CT officials to demand passage of 9/11 Victims Compensation Fund

New Haven

WEST HAVEN, Conn. (WTNH) — U.S. Sen. Blumenthal is calling for an immediate vote on the 9/11 Victims Compensation Fund. The fund is running out of money. Senator Blumenthal’s message to republicans: Bring the bill up for a vote.

The Victims Compensation Fund helps pay for the medical bills for people who got sick after responding to ground zero either on 9/11 or on the days and weeks after.

So many of them developed cancers and other diseases associated with the dust from the World Trade Center. Some people got sick within a few years. Now almost 18 years later, there are still people getting sick. So many people, in fact, that the compensation fund is running out of money.
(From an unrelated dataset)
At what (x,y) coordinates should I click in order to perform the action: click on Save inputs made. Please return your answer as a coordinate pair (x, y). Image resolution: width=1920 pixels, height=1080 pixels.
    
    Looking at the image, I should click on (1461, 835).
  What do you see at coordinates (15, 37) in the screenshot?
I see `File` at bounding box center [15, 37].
New Haven resident John Dyer is one of the people suffering. He is an NYPD officer. He worked at Ground Zero and ended up with a brain tumor the size of a golf ball.

“In September of last year, he got off duty and started throwing up,” Dyer said.

That was 17 years after 9/11. Senator Richard Blumenthal stood with firefighters in West Haven to call for help for the first responders affected.

“The numbers and severity of these illnesses is exploding because the health effects are coming due,” Blumenthal said.

In Connecticut, 336 people have filed claims to the 911 Victims Compensation Fund, but with money running out, claims could be cut in half. That would be devastating for victims and families like the Dyers.

“He’s still under treatment,” John said of his son. “He is just getting some of his speech back, but if they start cutting the funds, I can’t afford to pay for it.”

You may remember comedian John Stewart lashing out at a poorly attended committee hearing a few weeks ago, calling on Congress to do its job and support the first responders who got sick doing their jobs. Senate Majority Leader Mitch McConnell then went on TV and said he didn’t know why Stewart was getting, “bent out of shape.”

“Put this bill on the floor of the senate for a vote,” is Blumenthal’s message for Republicans. “Give it a vote. Give it a vote, because you know it will pass.”

Blumenthal knows it will pass because when the house voted on Friday, it passed by 402-12. That means it’s not a question of if, but when it will pass the senate. Democrats say the sooner the better for all those first responders.